Quando Maria ebbe terminato, quell'uditorio stato attento dal principio alla fine incominciò a far dei commenti, tutti ammirarono la bontà e l'abnegazione di Carmela, ed erano contenti che l'altra ragazza fosse stata punita. Maria osservava che quantunque nel mondo i buoni non siano sempre premiati e i cattivi puniti, in ogni modo far il proprio dovere è una tale soddisfazione che non ha bisogno d'altri compensi.

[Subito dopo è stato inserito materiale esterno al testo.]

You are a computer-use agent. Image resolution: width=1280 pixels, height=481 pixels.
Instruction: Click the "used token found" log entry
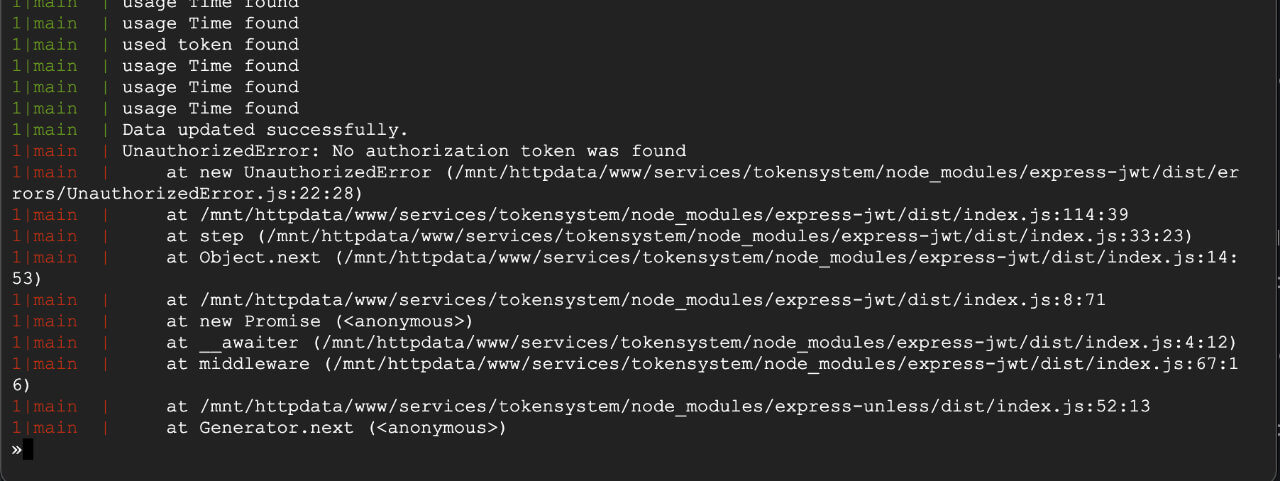pos(210,44)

Mario come al solito avea fatto la caricatura di Carmela brutta come un mostriciattolo, con una grande cesta di pesci sulla testa e Graziella davanti allo specchio a farsi bella.
Intanto venne la signora Guerini colla carrozza a prendere i figli, e pregò Maria di andar spesso alla villa, dove quasi tutti i giorni dopo la cinque vi era un po' di gente e i ragazzi si sarebbero divertiti giocando assieme.

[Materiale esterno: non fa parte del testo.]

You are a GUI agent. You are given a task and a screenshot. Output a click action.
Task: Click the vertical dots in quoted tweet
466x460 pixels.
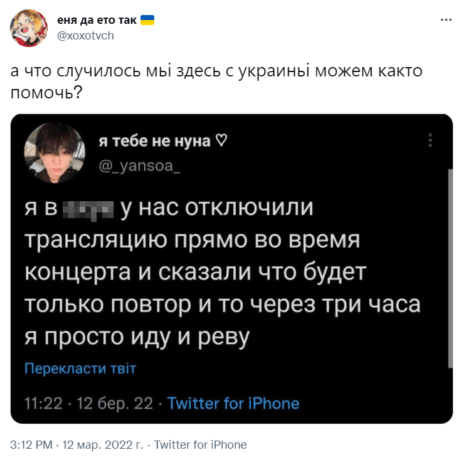click(x=430, y=140)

Maria ringraziò, e disse:—che non avrebbe potuto approfittare spesso dell'invito, temendo che i troppi divertimenti servissero a distrarre i suoi fratelli dagli studii, specialmente Carlo che dovea ripetere l'esame; ma chiese il permesso di condurli invece a vedere la fabbrica, perchè essi lo desideravano e sarebbe stata una cosa molto istruttiva.
La signora Guerini disse che alla fabbrica potevano andare quando credevano, anzi soggiunse che Alberto ed Elvira sarebbero stati felici di accompagnarli. Così fissarono la gita per la mattina dopo, e Vittorio pensava di mettere intanto in ordine la sua macchinetta fotografica, e far fotografie e poi andare a svilupparle nella camera oscura di Alberto.
VISITA ALLO STABILIMENTO GUERINI.
Nel punto dove la valle si allarga e il torrente scendendo dalle montagne rumoreggia fra i sassi, si vede biancheggiare un vasto fabbricato quadrato, con grandi cortili e degli altissimi fumaiuoli che sembrano toccare il cielo.
I ragazzi Morandi erano passati tante volte davanti a quel fabbricato, s'erano fermati a sentire il rumore delle macchine e il canto degli operai, ma non avevano osato entrare, trattenuti da un cartello sul quale era scritto: Non entrano che le persone addette ai lavori; perciò quel giorno, tutti contenti, uscirono di casa prima dell'ora stabilita, impazienti di ritrovarsi coi loro amici.
Maria avea pregato il professore Damiati di accompagnarli. Egli così istruito, che sapeva parlare di tutto con chiarezza, avrebbe potuto dare ai ragazzi delle spiegazioni sulle macchine, e la visita allo stabilimento sarebbe stata più utile con una guida come lui.
Vittorio poi, che aveva la passione delle macchine, e diceva che avrebbe voluto fare l'ingegnere meccanico, era lietissimo di quella passeggiata e la considerava come una vera festa.
Passando da villa Guerini chiamarono i loro amici, e trovarono che il signor Guerini in persona voleva accompagnarli e far loro gli onori del suo stabilimento. Egli, strada facendo, incominciò a raccontare la storia della sua azienda.